Kai moved closer, careful, until he was within reach but not touching. If he touched, he wouldn’t stop. “That a complaint?”

“Not at all,” Hogan muttered, lips curving in that cocky half-smile that had carried them both through too many near-deaths. “Best-looking nurse I’ve ever had. And I’ve had a few.”

It was the concussion talking. It had to be. And if it wasn’t the concussion, then surely it was the drugs. But Kai took that comment and held it close to his heart, wanting to memorize it forever so that he could replay this moment again and again in times to come, but in the moment he let himself laugh, soft and broken. “Flattery, Hogan? That’s how you’re gonna play it?”

“Only card I got left to play.” Hogan’s voice cracked, but the smile lingered. Then his eyes fluttered, heavy. “You’ll … be here tomorrow?”

Kai froze. The truth was right there, already sitting on his tongue.

He wanted to tell him everything—that he’d been here all along, that they loved each other, and had loved on each other for the last eight months, that they were each other’s safe place, that he wasn’t staying because the mission he was walking into didn’t have a guaranteed return ticket. But to burden Hogan with that when his brain was fog and his body was fighting to hold on? It would be cruelty, not love.

So Kai leaned in, close enough that Hogan could see him even through the blur. Close enough that if this was the last time, it would be carved into both of them. “Yeah,” he said softly. “I’ll be back tomorrow.”

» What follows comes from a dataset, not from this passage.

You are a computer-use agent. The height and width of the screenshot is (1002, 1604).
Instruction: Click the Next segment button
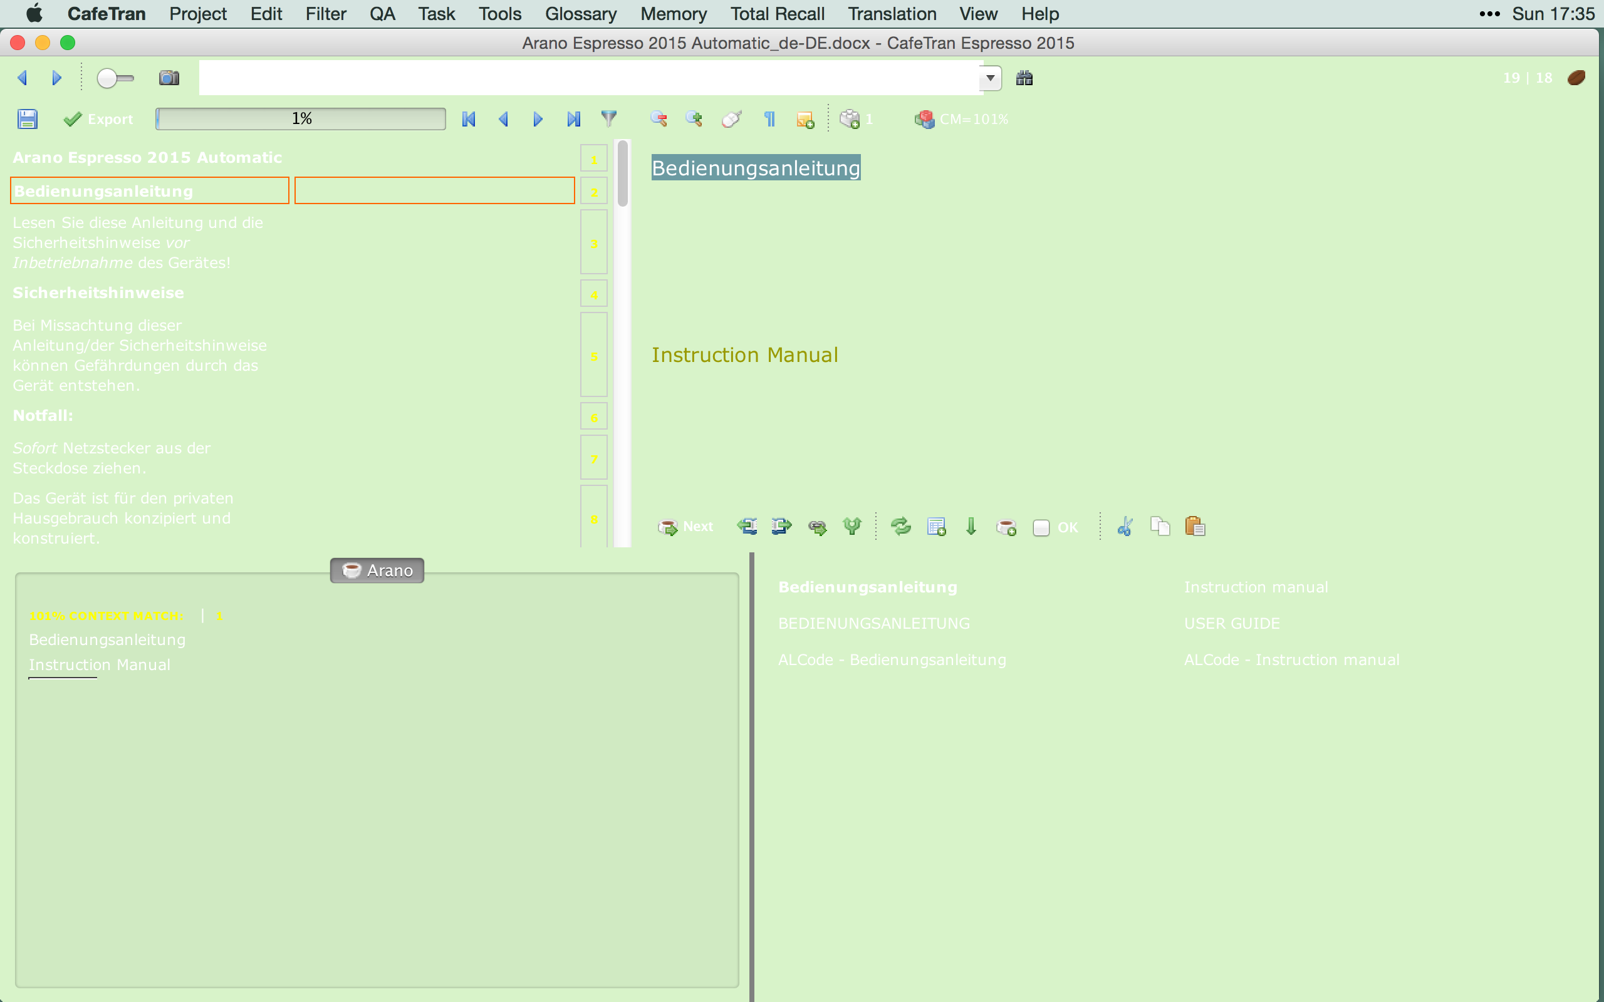coord(685,527)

Hogan’s eyes slipped shut, lashes trembling. “Good,” he whispered. “Don’t leave me hanging, Rip.”

Kai’s breath hitched hard. Hogan had no idea what he’d just said. No idea what that name meant—at least, not anymore. Maybe somewhere, deep in the haze of his injured mind, the memories of them still existed, but not here, not now. Calling him Rip—Riptide—was just muscle memory, a fragment of their past slipping free. Hogan had no real recollection of who Kai was to him. Hearing that nickname, the one only Hogan had ever used, made Kai’s heart leap with joy even as it shattered him in the same instant.

He stood there until the heart monitor evened into a steadier rhythm, until Hogan’s breathing smoothed into the fragile cadence of drugged sleep.

Only then did Kai step back, every bone in his body screaming against it. He opened the door, the sterile hall yawning like a void.

He looked back once—at the man who didn’t remember him, didn’t know him—and whispered, “I’m sorry, Ace. Love you. Always.”

Then he slipped into the corridor, leaving his heart on the bed beside Chris Hogan.